### Task item:
Return the full set of records, matching them character for character.

### Given entries:
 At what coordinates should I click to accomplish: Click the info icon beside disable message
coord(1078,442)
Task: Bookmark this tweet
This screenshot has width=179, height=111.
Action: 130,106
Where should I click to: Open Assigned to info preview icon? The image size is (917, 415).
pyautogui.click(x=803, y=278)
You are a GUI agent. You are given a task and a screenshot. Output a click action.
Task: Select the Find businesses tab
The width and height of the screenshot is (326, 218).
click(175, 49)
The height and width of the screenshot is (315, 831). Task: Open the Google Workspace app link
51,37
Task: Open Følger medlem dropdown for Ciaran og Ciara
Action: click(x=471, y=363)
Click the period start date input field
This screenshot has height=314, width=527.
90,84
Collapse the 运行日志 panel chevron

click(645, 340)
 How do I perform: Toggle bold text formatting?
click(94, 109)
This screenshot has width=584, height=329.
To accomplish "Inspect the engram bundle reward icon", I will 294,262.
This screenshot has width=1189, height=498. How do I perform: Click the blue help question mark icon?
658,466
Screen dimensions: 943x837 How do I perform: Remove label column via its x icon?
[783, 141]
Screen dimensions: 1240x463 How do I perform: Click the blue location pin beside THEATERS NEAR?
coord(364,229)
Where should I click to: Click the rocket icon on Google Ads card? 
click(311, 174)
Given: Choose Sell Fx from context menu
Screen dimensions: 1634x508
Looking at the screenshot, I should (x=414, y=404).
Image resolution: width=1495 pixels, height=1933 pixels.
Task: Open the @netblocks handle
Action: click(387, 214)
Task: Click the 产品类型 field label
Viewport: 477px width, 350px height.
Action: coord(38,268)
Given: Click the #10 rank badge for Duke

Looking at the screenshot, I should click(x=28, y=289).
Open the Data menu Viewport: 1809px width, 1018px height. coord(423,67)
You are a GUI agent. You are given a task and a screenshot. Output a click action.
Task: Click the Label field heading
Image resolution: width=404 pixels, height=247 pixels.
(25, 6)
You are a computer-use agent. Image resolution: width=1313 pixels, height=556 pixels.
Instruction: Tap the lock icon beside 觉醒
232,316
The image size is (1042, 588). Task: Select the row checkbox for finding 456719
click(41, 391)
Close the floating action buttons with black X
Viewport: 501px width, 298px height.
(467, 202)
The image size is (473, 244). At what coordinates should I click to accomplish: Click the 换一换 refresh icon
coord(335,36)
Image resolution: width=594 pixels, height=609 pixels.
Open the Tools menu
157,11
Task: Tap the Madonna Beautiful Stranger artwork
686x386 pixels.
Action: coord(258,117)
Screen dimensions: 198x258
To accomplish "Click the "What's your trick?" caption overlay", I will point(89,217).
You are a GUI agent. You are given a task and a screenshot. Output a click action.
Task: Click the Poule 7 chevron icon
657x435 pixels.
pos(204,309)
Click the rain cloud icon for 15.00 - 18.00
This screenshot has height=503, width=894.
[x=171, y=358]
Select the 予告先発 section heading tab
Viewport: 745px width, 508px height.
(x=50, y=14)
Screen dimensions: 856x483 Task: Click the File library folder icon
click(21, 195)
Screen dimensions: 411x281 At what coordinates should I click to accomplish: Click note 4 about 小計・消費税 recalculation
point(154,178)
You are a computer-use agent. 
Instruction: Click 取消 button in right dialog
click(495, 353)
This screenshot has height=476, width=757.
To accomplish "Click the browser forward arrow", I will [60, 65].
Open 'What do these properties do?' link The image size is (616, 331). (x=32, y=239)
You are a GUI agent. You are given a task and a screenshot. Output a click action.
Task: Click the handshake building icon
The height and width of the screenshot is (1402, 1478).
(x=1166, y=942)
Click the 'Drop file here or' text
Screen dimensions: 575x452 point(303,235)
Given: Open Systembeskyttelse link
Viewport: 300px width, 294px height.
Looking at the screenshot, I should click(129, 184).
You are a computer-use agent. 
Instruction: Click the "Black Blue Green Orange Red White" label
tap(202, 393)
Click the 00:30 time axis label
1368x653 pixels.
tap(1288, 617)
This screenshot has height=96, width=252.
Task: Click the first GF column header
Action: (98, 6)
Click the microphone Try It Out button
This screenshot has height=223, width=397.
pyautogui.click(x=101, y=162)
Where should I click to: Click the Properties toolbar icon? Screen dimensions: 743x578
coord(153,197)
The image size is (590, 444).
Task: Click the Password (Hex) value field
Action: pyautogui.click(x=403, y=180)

### Task answer:
 At what coordinates should I click to accomplish: Click the info icon beside disable message
coord(1078,442)
Task: Bookmark this tweet
This screenshot has width=179, height=111.
Action: 130,106
Where should I click to: Open Assigned to info preview icon? The image size is (917, 415).
pyautogui.click(x=803, y=278)
You are a GUI agent. You are given a task and a screenshot. Output a click action.
Task: Select the Find businesses tab
The width and height of the screenshot is (326, 218).
click(175, 49)
The height and width of the screenshot is (315, 831). Task: Open the Google Workspace app link
51,37
Task: Open Følger medlem dropdown for Ciaran og Ciara
Action: click(x=471, y=363)
Click the period start date input field
This screenshot has height=314, width=527.
90,84
Collapse the 运行日志 panel chevron

click(645, 340)
 How do I perform: Toggle bold text formatting?
click(94, 109)
This screenshot has width=584, height=329.
To accomplish "Inspect the engram bundle reward icon", I will 294,262.
This screenshot has width=1189, height=498. How do I perform: Click the blue help question mark icon?
658,466
Screen dimensions: 943x837 How do I perform: Remove label column via its x icon?
[783, 141]
Screen dimensions: 1240x463 How do I perform: Click the blue location pin beside THEATERS NEAR?
coord(364,229)
Where should I click to: Click the rocket icon on Google Ads card? 
click(311, 174)
Given: Choose Sell Fx from context menu
Screen dimensions: 1634x508
Looking at the screenshot, I should (x=414, y=404).
Image resolution: width=1495 pixels, height=1933 pixels.
Task: Open the @netblocks handle
Action: click(387, 214)
Task: Click the 产品类型 field label
Viewport: 477px width, 350px height.
Action: coord(38,268)
Given: Click the #10 rank badge for Duke

Looking at the screenshot, I should click(x=28, y=289).
Open the Data menu Viewport: 1809px width, 1018px height. coord(423,67)
You are a GUI agent. You are given a task and a screenshot. Output a click action.
Task: Click the Label field heading
Image resolution: width=404 pixels, height=247 pixels.
(25, 6)
You are a computer-use agent. Image resolution: width=1313 pixels, height=556 pixels.
Instruction: Tap the lock icon beside 觉醒
232,316
The image size is (1042, 588). Task: Select the row checkbox for finding 456719
click(41, 391)
Close the floating action buttons with black X
Viewport: 501px width, 298px height.
(467, 202)
The image size is (473, 244). At what coordinates should I click to accomplish: Click the 换一换 refresh icon
coord(335,36)
Image resolution: width=594 pixels, height=609 pixels.
Open the Tools menu
157,11
Task: Tap the Madonna Beautiful Stranger artwork
686x386 pixels.
Action: coord(258,117)
Screen dimensions: 198x258
To accomplish "Click the "What's your trick?" caption overlay", I will point(89,217).
You are a GUI agent. You are given a task and a screenshot. Output a click action.
Task: Click the Poule 7 chevron icon
657x435 pixels.
pos(204,309)
Click the rain cloud icon for 15.00 - 18.00
This screenshot has height=503, width=894.
[x=171, y=358]
Select the 予告先発 section heading tab
Viewport: 745px width, 508px height.
(x=50, y=14)
Screen dimensions: 856x483 Task: Click the File library folder icon
click(21, 195)
Screen dimensions: 411x281 At what coordinates should I click to accomplish: Click note 4 about 小計・消費税 recalculation
point(154,178)
You are a computer-use agent. 
Instruction: Click 取消 button in right dialog
click(495, 353)
This screenshot has height=476, width=757.
To accomplish "Click the browser forward arrow", I will [60, 65].
Open 'What do these properties do?' link The image size is (616, 331). (x=32, y=239)
You are a GUI agent. You are given a task and a screenshot. Output a click action.
Task: Click the handshake building icon
The height and width of the screenshot is (1402, 1478).
(x=1166, y=942)
Click the 'Drop file here or' text
Screen dimensions: 575x452 point(303,235)
Given: Open Systembeskyttelse link
Viewport: 300px width, 294px height.
Looking at the screenshot, I should click(129, 184).
You are a computer-use agent. 
Instruction: Click the "Black Blue Green Orange Red White" label
tap(202, 393)
Click the 00:30 time axis label
1368x653 pixels.
tap(1288, 617)
This screenshot has height=96, width=252.
Task: Click the first GF column header
Action: (98, 6)
Click the microphone Try It Out button
This screenshot has height=223, width=397.
pyautogui.click(x=101, y=162)
Where should I click to: Click the Properties toolbar icon? Screen dimensions: 743x578
coord(153,197)
The image size is (590, 444).
Task: Click the Password (Hex) value field
Action: pyautogui.click(x=403, y=180)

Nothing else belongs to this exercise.